Saturday, March 1, 2014

A new form of punishment


Child A was caught being evil to Child B last week.  We had lectured A about this particular variant of evil twice before, and so this latest act called for swift discipline.  

I cycled through the usual menu.  Loss of allowance?  Extra chores?  Grounding?  Indentured servitude?  None seemed right.  They all felt so…what's the word?  Meaningless.  They would satisfy my thirst for vengeance, and justice might even be "served", whatever that means—as if "Justice" were some vane deity who feeds off human retribution—but deep down, I knew that whatever consequence I chose, Child A would regret having been caught but not having done it.  

What would send the right message?  What is the message?  Don't be mean?  That's only the tip of it.  What I really want is for A to be kind to others because she desires to be kind, because she enjoys being kind.  And I could think of no punishment that would bring this about.

Therese found the solution.  It was so crazy and so obvious, it just might work.  And it did.  The speech went something like this.  "A, sometime before the weekend, your punishment is to think of something kind to do for B.  Something that will surprise her and make her smile!  Something that will show her that you love her, which I know that you do.  I'll leave it to you to decide what it will be.  The only rule is, you have to do it before the weekend.  On Sunday, I'm going to ask B what you did for her.  Agreed?"

I knew it was going to work before I'd even finished talking.  She was smiling, and I could see the wheels in her mind already turning.  She was already plotting what she would do—and she was excited by it!

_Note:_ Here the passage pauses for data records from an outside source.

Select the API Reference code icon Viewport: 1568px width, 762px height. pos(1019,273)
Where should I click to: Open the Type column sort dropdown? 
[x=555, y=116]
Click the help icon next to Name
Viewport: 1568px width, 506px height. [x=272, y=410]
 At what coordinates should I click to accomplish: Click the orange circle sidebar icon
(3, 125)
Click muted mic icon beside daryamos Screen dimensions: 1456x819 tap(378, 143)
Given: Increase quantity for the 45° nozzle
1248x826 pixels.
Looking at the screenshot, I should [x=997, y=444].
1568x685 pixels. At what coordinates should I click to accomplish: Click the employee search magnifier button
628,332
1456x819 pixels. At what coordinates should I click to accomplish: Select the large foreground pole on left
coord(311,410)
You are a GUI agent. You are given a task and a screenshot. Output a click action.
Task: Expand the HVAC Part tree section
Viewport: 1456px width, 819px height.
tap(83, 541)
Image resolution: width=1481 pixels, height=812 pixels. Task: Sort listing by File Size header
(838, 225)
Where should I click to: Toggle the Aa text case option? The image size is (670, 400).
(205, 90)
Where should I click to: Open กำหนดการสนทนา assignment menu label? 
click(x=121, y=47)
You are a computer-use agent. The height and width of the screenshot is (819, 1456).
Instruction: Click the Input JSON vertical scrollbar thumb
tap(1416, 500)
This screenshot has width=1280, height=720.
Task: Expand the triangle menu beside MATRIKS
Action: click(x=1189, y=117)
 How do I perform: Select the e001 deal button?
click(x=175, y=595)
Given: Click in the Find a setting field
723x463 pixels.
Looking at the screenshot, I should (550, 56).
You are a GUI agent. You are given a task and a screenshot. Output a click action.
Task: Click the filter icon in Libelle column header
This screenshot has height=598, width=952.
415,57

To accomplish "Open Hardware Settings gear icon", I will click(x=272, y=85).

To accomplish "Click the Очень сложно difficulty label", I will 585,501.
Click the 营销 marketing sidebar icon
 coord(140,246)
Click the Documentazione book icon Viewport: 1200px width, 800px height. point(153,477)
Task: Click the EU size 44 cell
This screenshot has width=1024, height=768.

Evil cannot cast out evil.  To learn to be kind, you have to practice being kind.  Miscreants, beware!  The punishment for wickedness is goodness!


What would you pay to keep a promise?


There's a prize in our family that we call a Daddy-Daughter-Day, and today the planets aligned to give Vanessa and me the chance to take one.  With big sister at camp, little sister at kindergarten and Mama at work, Vanessa and I gleefully drew up our itinerary at the kitchen table.  We'd buy ourselves new swim suits (we'd lost ours last month), go swimming (her favourite activity on earth), and finish with lunch at a fancy restaurant where Vanessa could order off the fancy adult menu.

Well, getting those swim suits was a bigger job than we'd thought.  Around and around town we went, in one mall and out the other, looking for a store, any store, that sold swim wear in February.  Our morning was slipping away.  "We could go skating instead," I tried.  "Or a movie?"  Her defeated expression spoke for her.  She really had her heart set on swimming.  "All right, we'll try one last place, but if they don't have any, we'll have to do something else, understand?" "Okay."  

One Last Place was the Adidas sports wear outlet in mall #2.  Studies have shown there are three grades of physiological responses consumers emit as they approach the upper end of a price spectrum.  There are prices that make you whistle.  There are prices that elicit involuntary noises like an "Ooof!" or a "Whoa!"  And then there are prices that make you say, "F--- YOU!!! ARE YOU F---ING KIDDING ME?"  Well, this was a f--- you store.  Sweat pants for €80.  Golf shirts for €120.  And...

"Daddy, look!  They have swim suits!  We can go swimming after all!  Can I get this black one?"

Moments like these define us.  When emotions are high, when the clock is running, when she's looking at you expectantly, when there's a cheaper store that might have what you want but would cost an hour-long detour, when the parenting books fall silent, you reach down and summon all the wisdom you've gleaned from a decade of fatherhood and you're wondering what would Jesus do and you're wondering even more what in Heaven's name you're gonna say to your wife when she gets home as you look in your daughter's hopeful face and say...and say..."Why don't you go try it on?" 

What would you pay for a million-dollar smile?  Vanessa was smiling.  Adidas share holders were smiling.  And as Vanessa dunked the daddy monster at the pool for the tenth time, the daddy monster was smiling, too.